MUSCAT: The Sultanate of Oman is moving to regulate international telecom cables either transiting its territorial waters or landing on its shores in a bid to enhance the country’s appeal as a global hub for Data Centres and International Connection Services.

Over the past year, Oman has seen a proliferation of data centres being established at key locations around the country. Many of these processing hubs take advantage of the international submarine and terrestrial cables connecting Oman with data networks globally. Presently, there are around 21 subsea telecom cables with landing points along the country’s shores, with more such cable links in the works.

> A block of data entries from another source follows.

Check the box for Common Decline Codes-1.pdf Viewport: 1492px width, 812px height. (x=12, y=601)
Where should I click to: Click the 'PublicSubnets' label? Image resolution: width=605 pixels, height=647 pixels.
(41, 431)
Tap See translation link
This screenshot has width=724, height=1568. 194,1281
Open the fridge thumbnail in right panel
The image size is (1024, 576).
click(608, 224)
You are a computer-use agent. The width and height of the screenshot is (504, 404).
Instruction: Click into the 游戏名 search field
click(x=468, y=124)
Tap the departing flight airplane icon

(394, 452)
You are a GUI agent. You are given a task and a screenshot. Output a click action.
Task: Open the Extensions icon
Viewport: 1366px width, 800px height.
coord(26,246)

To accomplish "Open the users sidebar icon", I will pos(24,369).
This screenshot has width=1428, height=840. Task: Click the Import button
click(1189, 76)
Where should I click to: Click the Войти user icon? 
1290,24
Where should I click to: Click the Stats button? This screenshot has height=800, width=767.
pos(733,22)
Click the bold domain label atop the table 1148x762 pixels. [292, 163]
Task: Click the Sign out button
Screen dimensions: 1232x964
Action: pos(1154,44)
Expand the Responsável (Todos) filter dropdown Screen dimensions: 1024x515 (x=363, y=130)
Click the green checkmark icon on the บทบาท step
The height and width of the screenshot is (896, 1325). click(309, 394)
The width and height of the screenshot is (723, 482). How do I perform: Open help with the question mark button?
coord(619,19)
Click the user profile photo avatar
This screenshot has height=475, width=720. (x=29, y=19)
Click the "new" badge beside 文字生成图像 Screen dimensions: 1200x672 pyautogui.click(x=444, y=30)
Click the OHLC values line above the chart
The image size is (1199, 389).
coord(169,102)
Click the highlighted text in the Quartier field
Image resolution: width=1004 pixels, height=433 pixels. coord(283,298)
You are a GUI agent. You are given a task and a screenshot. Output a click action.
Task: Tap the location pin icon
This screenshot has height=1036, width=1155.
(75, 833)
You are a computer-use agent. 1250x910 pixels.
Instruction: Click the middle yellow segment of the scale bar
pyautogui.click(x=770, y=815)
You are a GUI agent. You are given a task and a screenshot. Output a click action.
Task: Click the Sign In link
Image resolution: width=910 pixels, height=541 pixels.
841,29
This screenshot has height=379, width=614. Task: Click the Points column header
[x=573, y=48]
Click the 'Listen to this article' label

Now, in a bid to regulate this rapidly growing sector, the Telecommunications Regulatory Authority (TRA) has initiated a public consultation on a draft regulatory framework aimed ultimately at laying the groundwork for the robust growth of this key market.

Highlighting the importance of the telecom cables sector, the Authority explained: “International submarine and terrestrial cables are critical communications infrastructure for countries around the world and are vital to their national economies. These cables form the backbone of the internet and are essential to the provision of telecommunication services across the commercial, governmental and consumer sectors.

The continued development of these sectors, through the attraction of additional capacity and diversity to Oman, is essential to further develop the Sultanate of Oman’s position as a global hub and key location for the siting of Data Centers and International Interconnection Services.”

Draft regulations formulated by the TRA envision a set of guidelines for undertaking, among other activities, surveying, installation, operation, and maintenance and repair of international telecom cables. It also outlines Oman’s stance on regulating submarine telecom cables crossing in territorial waters, the exclusive economic zone, or the Strait of Hormuz.

Importantly, the Authority is set to have a central role in issuing final approvals related to surveying, installation, operation, maintenance and repair work for international telecom cables on Omani territory or waters. In effect, the issuance of the requisite approvals and permits for undertaking any international cable-related activities will now be centralized, it said.

Furthermore, the new regulatory framework will afford a higher degree of protection for subsea cables transiting Omani waters from potential harm. Due to their size and location on the seabed, these cables are exposed to damage from activities such as the anchoring of ships, some types of fishing, dumping of materials, dredging and mineral exploration, according to the TRA.

By regulating the market, the Authority aims to safeguard this vital component of telecom infrastructure that currently links Oman to global communications networks, providing international connectivity while also supporting Internet and telephony services.

International telecom cables with cable landing stations are currently operated by Omantel and Ooredoo, although four other telecom companies – TEO, Connect Arabia International, Awasr and Vodafone – have international gateway licenses that allow them to operate in the cable space as well. Telecom companies and other stakeholders have until November 15, to share their feedback on the draft regulatory framework.